● Tareas a realizar:
**a)** Indica si cada una de las afirmaciones (i), (ii) y (iii) concuerda con el texto sobre las banderas en los centros escolares, y justifica cada respuesta con una cita literal del texto. (i) En el caso andaluz se obligó a retirar únicamente la bandera palestina. (ii) La sentencia del Tribunal Supremo prohíbe colgar banderas no oficiales en edificios públicos. (iii) Los gestos escolares de solidaridad con Ucrania se consideraron propaganda.
**b)** Continúa el texto sobre las banderas en los centros escolares a partir de su última frase.
─── Texto para analizar ───
Cuando la guerra en Ucrania irrumpió en los telediarios, los gestos escolares de solidaridad no se consideraron propaganda, sino empatía. Hoy, ante el genocidio de Gaza, el mismo tipo de mural o de bandera es sancionado como una vulneración del deber de neutralidad. La inconsistencia erosiona la credibilidad del argumento.
Además, el precedente andaluz refuerza la sospecha de un giro político más amplio. Allí, un instituto fue obligado a retirar tanto la bandera palestina como la ucraniana, amparándose en una sentencia del Tribunal Supremo que prohíbe colgar banderas no oficiales en edificios públicos. La ley, aplicada de forma estricta, no distingue entre unas causas y otras. Pero el caso madrileño sugiere una aplicación selectiva más que normativa.
─── Filas proporcionadas ───
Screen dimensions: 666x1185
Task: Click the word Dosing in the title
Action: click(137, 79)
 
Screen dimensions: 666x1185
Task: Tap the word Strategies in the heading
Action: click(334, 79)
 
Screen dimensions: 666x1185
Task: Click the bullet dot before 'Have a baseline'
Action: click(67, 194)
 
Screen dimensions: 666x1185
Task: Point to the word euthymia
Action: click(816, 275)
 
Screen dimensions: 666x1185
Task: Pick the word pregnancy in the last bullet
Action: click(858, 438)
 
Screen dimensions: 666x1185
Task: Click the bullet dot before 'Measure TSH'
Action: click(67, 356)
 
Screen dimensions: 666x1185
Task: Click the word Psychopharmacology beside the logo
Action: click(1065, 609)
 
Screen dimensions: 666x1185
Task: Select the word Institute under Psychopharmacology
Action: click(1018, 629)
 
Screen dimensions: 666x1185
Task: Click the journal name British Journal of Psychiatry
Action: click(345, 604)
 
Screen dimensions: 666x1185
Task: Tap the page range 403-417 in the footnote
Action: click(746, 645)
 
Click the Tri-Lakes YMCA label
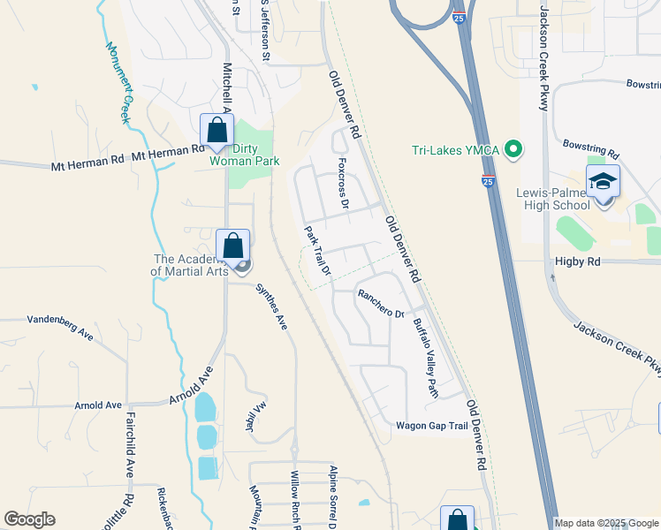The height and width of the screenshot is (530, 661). pyautogui.click(x=455, y=150)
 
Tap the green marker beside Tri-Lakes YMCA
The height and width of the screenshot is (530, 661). pyautogui.click(x=513, y=150)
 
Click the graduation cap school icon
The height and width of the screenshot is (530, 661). pyautogui.click(x=603, y=182)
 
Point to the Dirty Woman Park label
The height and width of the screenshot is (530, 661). pyautogui.click(x=245, y=155)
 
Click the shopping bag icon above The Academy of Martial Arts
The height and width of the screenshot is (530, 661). pyautogui.click(x=233, y=246)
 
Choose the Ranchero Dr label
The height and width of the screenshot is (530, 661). pyautogui.click(x=380, y=301)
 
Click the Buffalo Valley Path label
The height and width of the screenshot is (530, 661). pyautogui.click(x=425, y=358)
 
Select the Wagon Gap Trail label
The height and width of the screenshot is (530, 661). pyautogui.click(x=431, y=425)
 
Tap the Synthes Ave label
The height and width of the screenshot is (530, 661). pyautogui.click(x=271, y=307)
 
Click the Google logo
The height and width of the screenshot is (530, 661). pyautogui.click(x=29, y=519)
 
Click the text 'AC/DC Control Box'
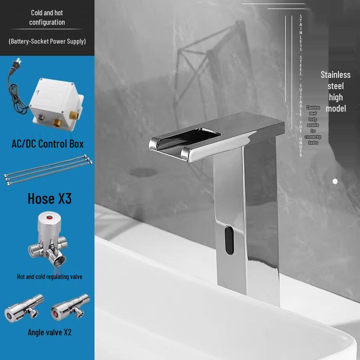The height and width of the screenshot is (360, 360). (48, 144)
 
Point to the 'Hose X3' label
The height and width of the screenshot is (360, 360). (50, 198)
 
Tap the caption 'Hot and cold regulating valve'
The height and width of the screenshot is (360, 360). (50, 277)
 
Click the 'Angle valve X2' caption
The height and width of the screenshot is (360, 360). (50, 333)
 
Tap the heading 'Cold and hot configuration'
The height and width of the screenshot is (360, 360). (47, 18)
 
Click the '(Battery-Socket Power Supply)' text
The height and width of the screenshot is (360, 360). (47, 41)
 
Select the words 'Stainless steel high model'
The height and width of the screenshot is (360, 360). (336, 91)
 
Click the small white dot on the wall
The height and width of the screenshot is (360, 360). (335, 181)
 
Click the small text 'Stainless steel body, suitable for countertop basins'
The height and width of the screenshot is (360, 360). (313, 125)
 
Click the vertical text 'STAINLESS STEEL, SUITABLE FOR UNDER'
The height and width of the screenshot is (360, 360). (301, 86)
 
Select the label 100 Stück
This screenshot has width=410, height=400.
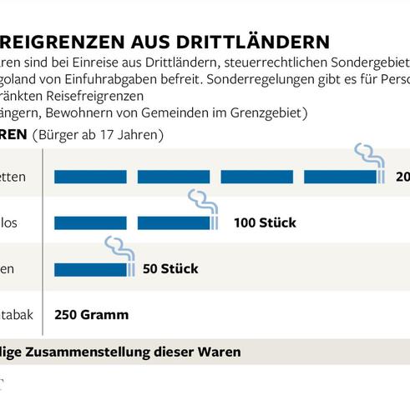[265, 222]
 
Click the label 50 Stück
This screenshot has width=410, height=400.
[170, 268]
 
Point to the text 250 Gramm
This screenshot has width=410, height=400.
[91, 315]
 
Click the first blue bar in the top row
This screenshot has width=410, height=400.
[90, 177]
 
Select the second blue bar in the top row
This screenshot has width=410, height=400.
[173, 177]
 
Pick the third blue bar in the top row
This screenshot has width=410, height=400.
[256, 177]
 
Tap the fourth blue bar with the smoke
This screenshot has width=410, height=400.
[341, 177]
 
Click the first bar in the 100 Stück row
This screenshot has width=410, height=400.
[90, 222]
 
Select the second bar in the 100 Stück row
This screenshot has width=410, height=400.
[173, 222]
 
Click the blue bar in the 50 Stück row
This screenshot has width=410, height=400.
[90, 268]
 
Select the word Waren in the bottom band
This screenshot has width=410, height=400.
[220, 352]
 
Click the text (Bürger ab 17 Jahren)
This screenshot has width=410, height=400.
───
● Lista de respuestas:
**a)**
(i) No: "un instituto fue obligado a retirar tanto la bandera palestina como la ucraniana".
(ii) Sí: "una sentencia del Tribunal Supremo que prohíbe colgar banderas no oficiales en edificios públicos".
(iii) No: "los gestos escolares de solidaridad no se consideraron propaganda, sino empatía".

**b)**
La gran mentira de Ayuso: libertad para unos, silencio para otros
Isabel Díaz Ayuso ha construido buena parte de su capital político en torno a la palabra “libertad”. La utilizó como lema electoral, la blandió contra las restricciones sanitarias durante la pandemia y la convirtió en un símbolo de identidad para su proyecto ultraconservador de corte trumpista. Pero en la cuestión palestina, esa defensa de la libertad se difumina por el ultrasionismo que profesa.
La prohibición de expresiones solidarias en los colegios madrileños se percibe como un giro restrictivo que desmonta su discurso habitual. Lo que en teoría era libertad de expresión y autonomía de los centros educativos se convierte, de pronto, en materia vigilada por inspectores. La contradicción es evidente: se invoca la libertad para ampliar la esfera del individuo en algunos terrenos, mientras se limita severamente en otros, especialmente cuando los gestos cuestionan la narrativa oficial sobre Israel.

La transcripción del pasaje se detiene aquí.